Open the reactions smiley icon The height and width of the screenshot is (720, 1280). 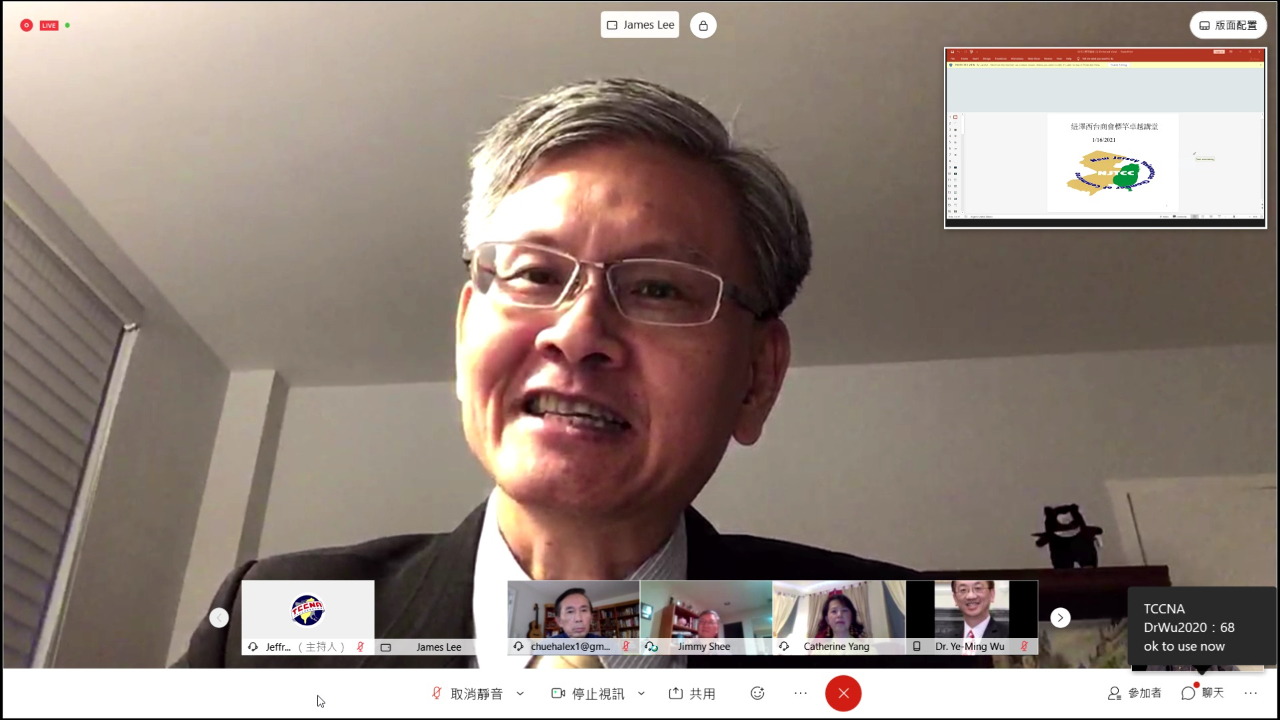(x=757, y=693)
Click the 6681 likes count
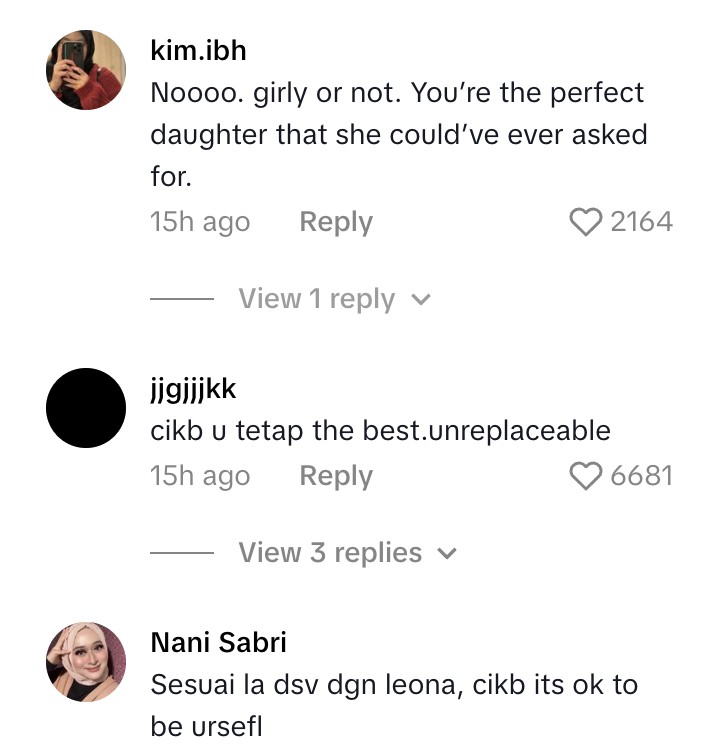 641,476
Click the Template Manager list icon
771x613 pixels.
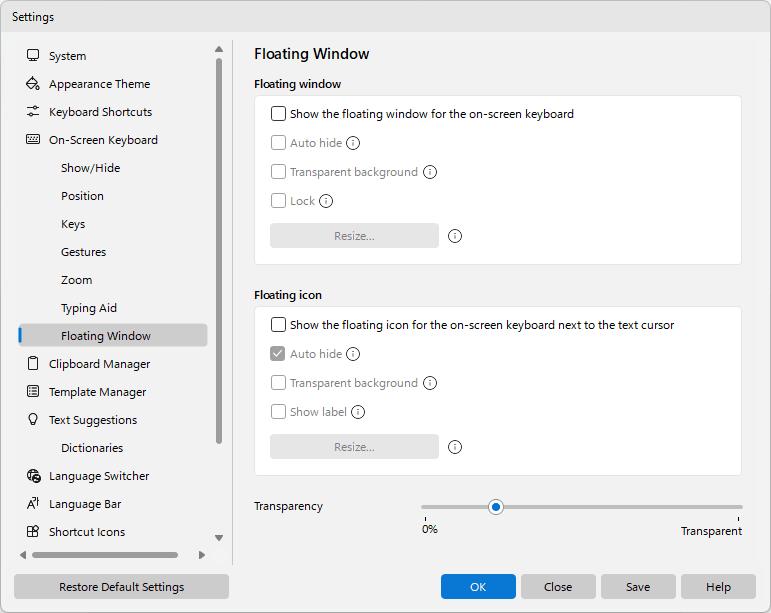(33, 391)
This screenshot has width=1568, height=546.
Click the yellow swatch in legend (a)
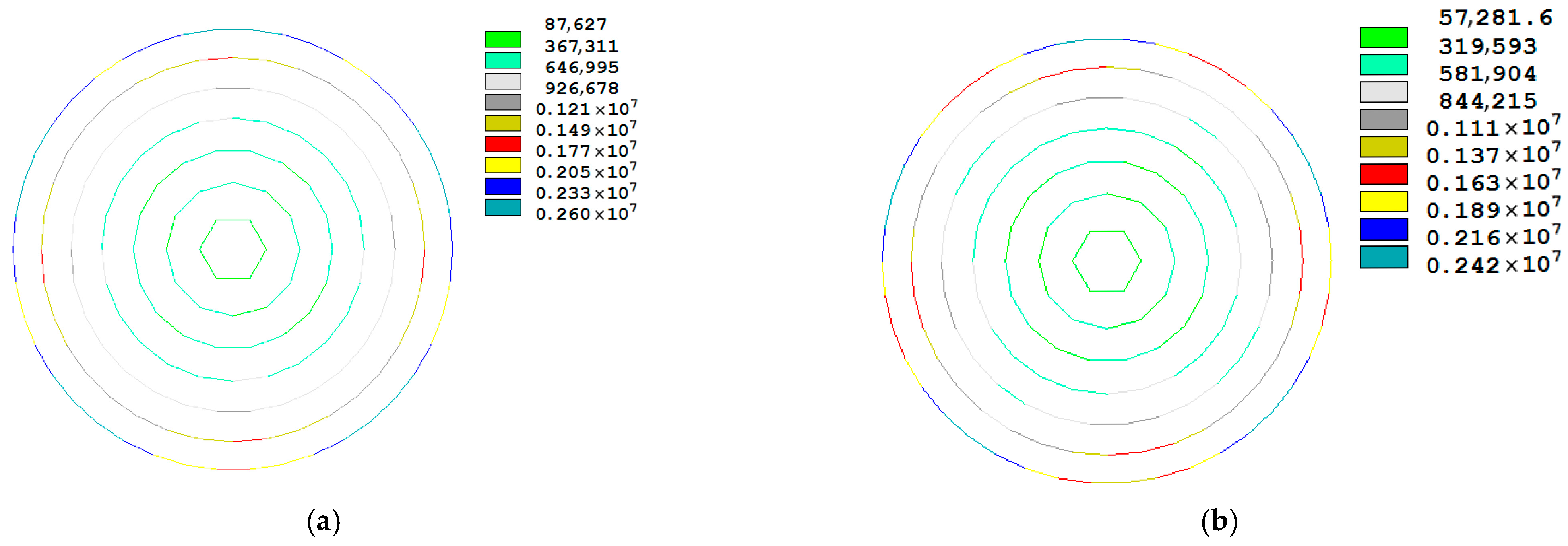point(503,165)
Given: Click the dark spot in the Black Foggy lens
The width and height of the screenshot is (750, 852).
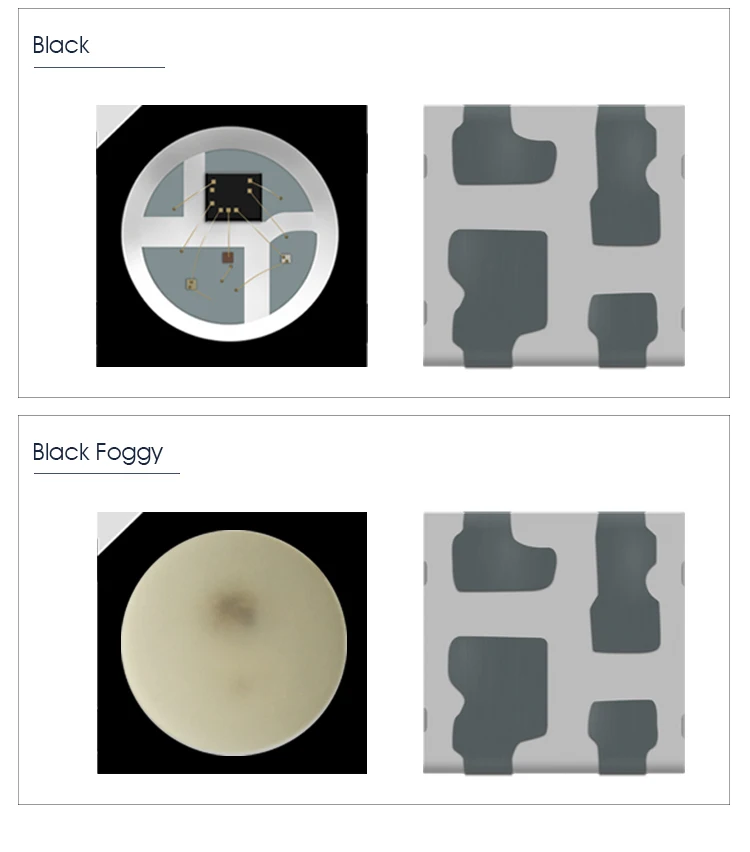Looking at the screenshot, I should (235, 609).
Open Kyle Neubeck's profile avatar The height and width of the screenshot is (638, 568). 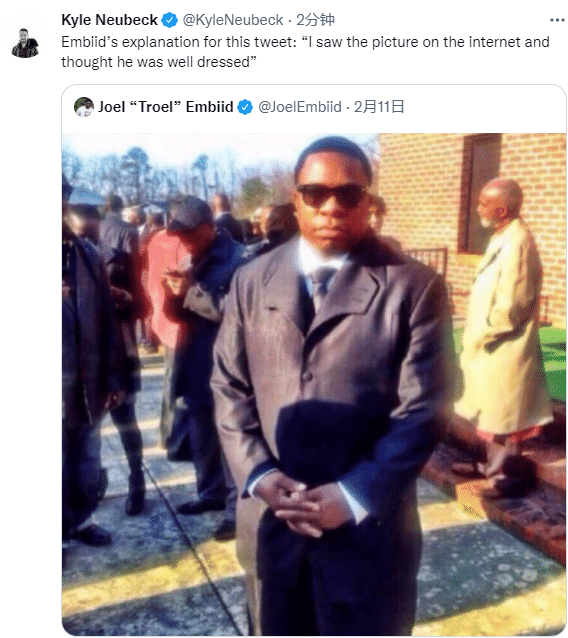point(25,43)
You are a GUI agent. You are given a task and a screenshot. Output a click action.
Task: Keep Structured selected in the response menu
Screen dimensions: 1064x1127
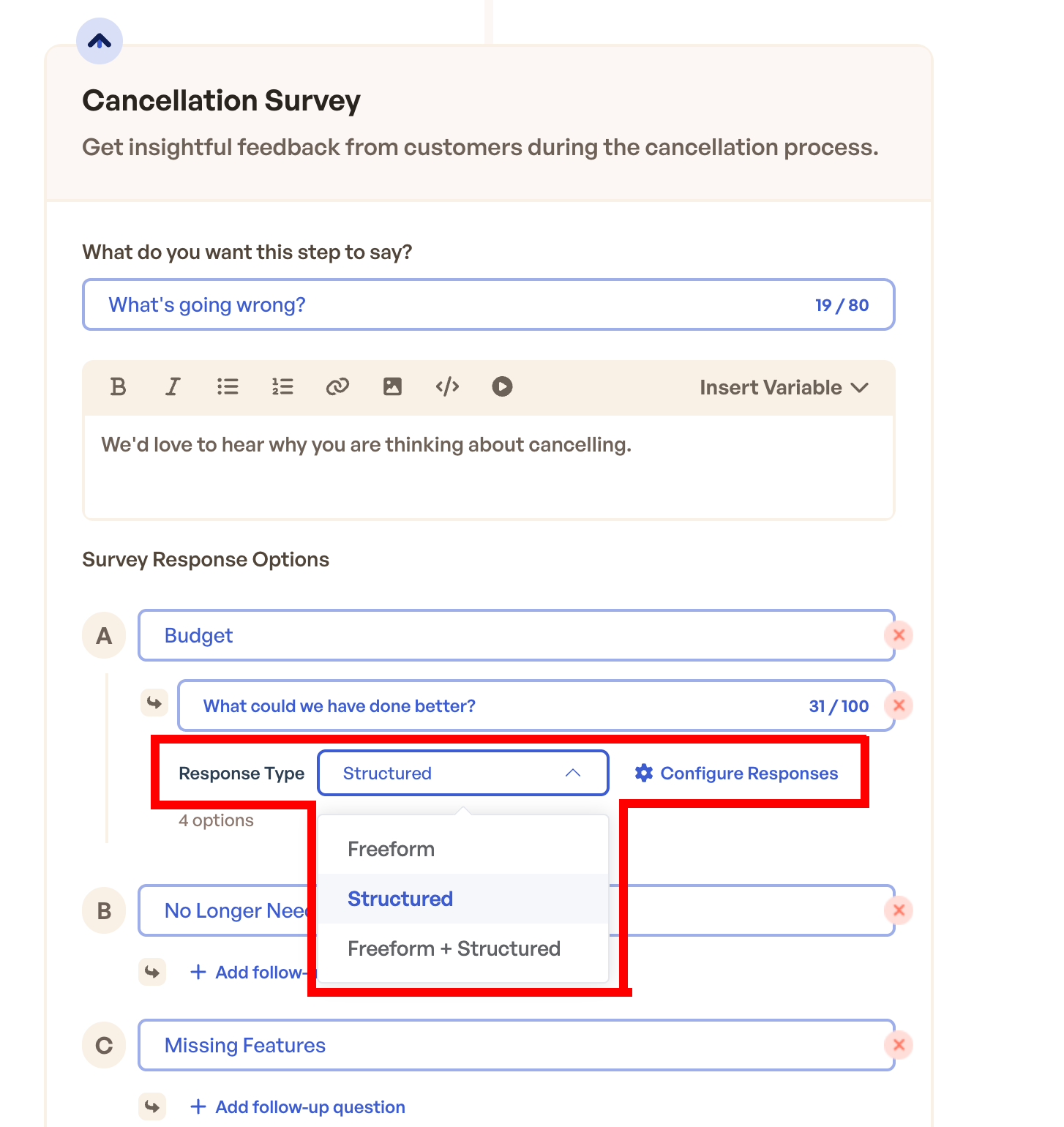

--------------------------------------------------

*TASK DETAILS*.
Render the lines from the one containing "You are a GUI" through the end of the items as a numbered list. Skip any blank lines and leave the pictures out.

*TASK RESPONSE*.
1. You are a GUI agent. You are given a task and a screenshot. Output a click action.
2. Task: Keep Structured selected in the response menu
3. Screen dimensions: 1064x1127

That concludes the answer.